Brazil’s real touched its lowest level in five years on speculation that economic growth may be sluggish after a recent voter survey indicated that President Dilma Rousseff could win her re-election bid.
The real fell 0.3 percent to trade at 2.4549 per U.S. dollar as of 10.03 a.m. Sao Paulo time, its weakest level since December 2008. The real has plunged 9.5 percent in the quarter through September, making it the second-worst performing currency from emerging market after the Russian ruble.

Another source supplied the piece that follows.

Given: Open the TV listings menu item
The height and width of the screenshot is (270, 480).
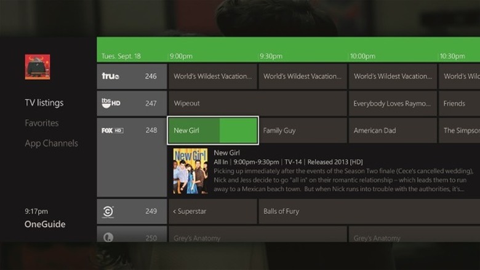Looking at the screenshot, I should 44,103.
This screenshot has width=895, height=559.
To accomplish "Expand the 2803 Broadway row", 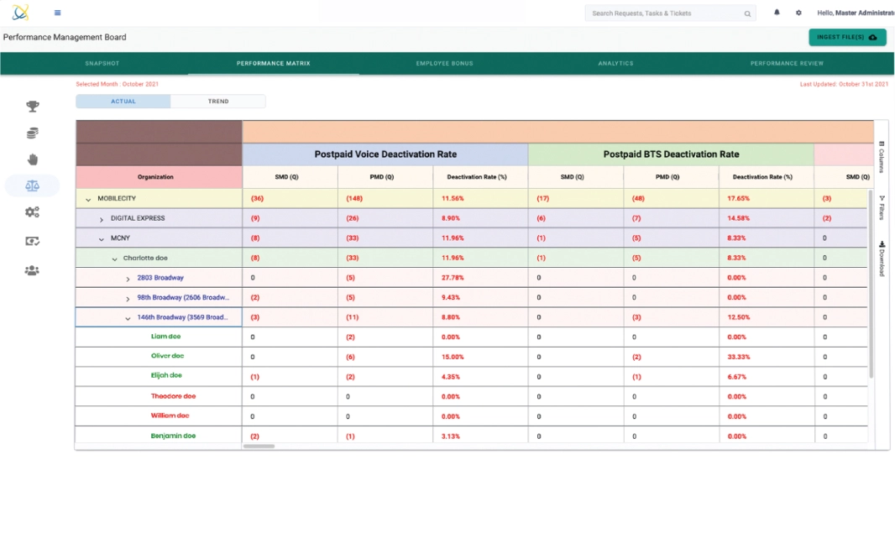I will click(x=128, y=279).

“The market is gradually pricing a victory for Rousseff, and the real is clearly reflecting that,” Camila Abdelmalack, a Sao Paulo-based economist at CM Capital Markets, told Bloomberg News. “We shouldn’t see a reversal of that trend before the end of the elections.”
Rousseff is leading in the polls and may prevail against her closest rival, former Environment Minister, Marina Silva. A Datafolha opinion poll published at the close of markets on Tuesday showed that Rousseff would garner 49 percent of the total votes cast compared with 41 percent for Silva in an Oct. 26 runoff. The survey, which was done on Sept. 29-30, has a margin of error of +/- 2 percentage points.

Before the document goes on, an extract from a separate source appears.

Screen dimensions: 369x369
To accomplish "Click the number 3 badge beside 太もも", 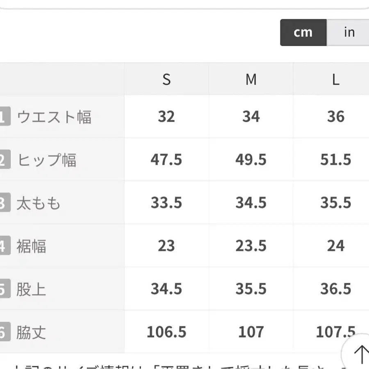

Brazil auctioned swaps valued at $197 million as it sought to limit import-price increases and boost the currency.
Swap rates, which measure expectations for changes in interest rates, jumped 0.04 percentage point, or four basis points, to 11.99 percent on Wednesday for the contract that matures on January 2016.
The real recently got a boost from speculation that a new administration may undo Rousseff’s policies that have been blamed for skyrocketing inflation and weak economic growth. To register for a free 2-week subscription to ForexMinute Premium Plan, visit www.forexminute.com/newsletter.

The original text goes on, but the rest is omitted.